Le progressisme commence le jour où l’on se met à considérer
que le passé est dépourvu de valeur et qu’il doit céder la place à un futur qui
sera bien meilleur ; le jour où l’on se met à considérer que les Anciens
ne sont plus les porteurs de la sagesse, mais que la vérité est bien du côté
des modernes ; le jour où l’on peut commencer à dire sans être pris pour
un fou « du passé faisons table rase ». L’avenir n’est plus source de crainte,
mais d’espoir. Ainsi, le XVIIe siècle rationaliste et le XVIIIe siècle
avec les Lumières pensent cette nouveauté radicale dans la manière de nous
situer dans l’histoire et le progressisme naît vraiment à ce moment. Il est,
sur ce plan, l’esprit même de notre temps, de ces temps modernes qui ont
produit les plus grands accomplissements de l’intelligence humaine et un développement
sans précédent de la puissance pratique des hommes. Le capitalisme est
intellectuellement chez lui dans ce progressisme, mais c’est de ce progressisme
aussi qu’est née la critique radicale du capitalisme, celle de Marx. Cependant
de même que, dans son propre développement, le capital tend à se nier et ne
sort de ses crises qu’en détruisant les sources de toute richesse, la terre et
le travail, de même le progressisme qui fut l’âme de la philosophie et de la
science modernes se transforme-t-il en idéologie ; une idéologie mortifère
comme l’est le capital à son stade absolu, celui dans lequel nous sommes
aujourd’hui, depuis la fin de la guerre froide, du keynésianisme
social-démocrate et depuis l’effondrement de toutes les alternatives classiques
au mode de production capitaliste, le socialisme ou le communisme.
L’idéologie progressiste est universaliste et même
mondialiste : les nations sont des vieilleries qui doivent être balayées.
La liberté des échanges est la nouvelle bible et le progressiste ne peut
qu’être pour le CETA, l’accord UE/Mercosur et toutes les joyeusetés du même
genre que nous préparent les savants et les politiques progressistes.
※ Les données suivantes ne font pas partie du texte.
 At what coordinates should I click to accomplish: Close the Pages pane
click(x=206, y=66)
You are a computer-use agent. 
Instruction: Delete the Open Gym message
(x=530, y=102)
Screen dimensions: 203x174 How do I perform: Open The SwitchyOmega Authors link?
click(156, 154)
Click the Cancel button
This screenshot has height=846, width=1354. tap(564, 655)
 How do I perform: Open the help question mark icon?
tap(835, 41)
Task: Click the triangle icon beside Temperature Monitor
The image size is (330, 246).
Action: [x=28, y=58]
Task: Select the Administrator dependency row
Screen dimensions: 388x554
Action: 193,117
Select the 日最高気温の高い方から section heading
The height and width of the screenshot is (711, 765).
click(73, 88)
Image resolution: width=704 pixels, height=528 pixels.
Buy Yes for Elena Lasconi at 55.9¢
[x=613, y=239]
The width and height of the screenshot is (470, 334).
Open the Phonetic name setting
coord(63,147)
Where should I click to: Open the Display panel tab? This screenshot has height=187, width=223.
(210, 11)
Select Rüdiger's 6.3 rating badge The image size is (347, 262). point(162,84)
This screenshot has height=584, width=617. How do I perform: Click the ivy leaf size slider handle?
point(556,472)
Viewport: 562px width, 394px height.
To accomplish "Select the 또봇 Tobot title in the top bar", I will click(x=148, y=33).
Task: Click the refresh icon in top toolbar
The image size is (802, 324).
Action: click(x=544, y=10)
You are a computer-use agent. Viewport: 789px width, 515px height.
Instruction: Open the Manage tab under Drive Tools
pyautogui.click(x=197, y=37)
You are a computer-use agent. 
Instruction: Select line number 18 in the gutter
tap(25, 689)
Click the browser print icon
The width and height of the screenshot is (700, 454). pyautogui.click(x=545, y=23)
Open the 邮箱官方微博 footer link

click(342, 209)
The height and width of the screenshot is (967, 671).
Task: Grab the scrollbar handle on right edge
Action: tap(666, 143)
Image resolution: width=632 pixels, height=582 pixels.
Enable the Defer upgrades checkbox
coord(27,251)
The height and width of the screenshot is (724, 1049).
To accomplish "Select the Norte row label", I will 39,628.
La
population humaine est maintenant considérée globalement comme une masse dont
il faut « réguler les flux » et, devant cet impératif, les notions de
souveraineté doivent s’effacer, les États-nations n’ont plus de légitimité à
dire qui peut entrer sur leur territoire. C’est la gouvernance globale qui
commande. Dans cette entreprise, l’idéologie progressiste est ardemment
soutenue par la gauche « radicale » qui confond internationalisme prolétarien
et mondialisation capitaliste, solidarité des travailleurs et traite des
nouveaux esclaves, cette gauche qu’on pourrait appeler « la gauche Soros »,
celle qui défend la mobilité mondiale de la main-d’œuvre.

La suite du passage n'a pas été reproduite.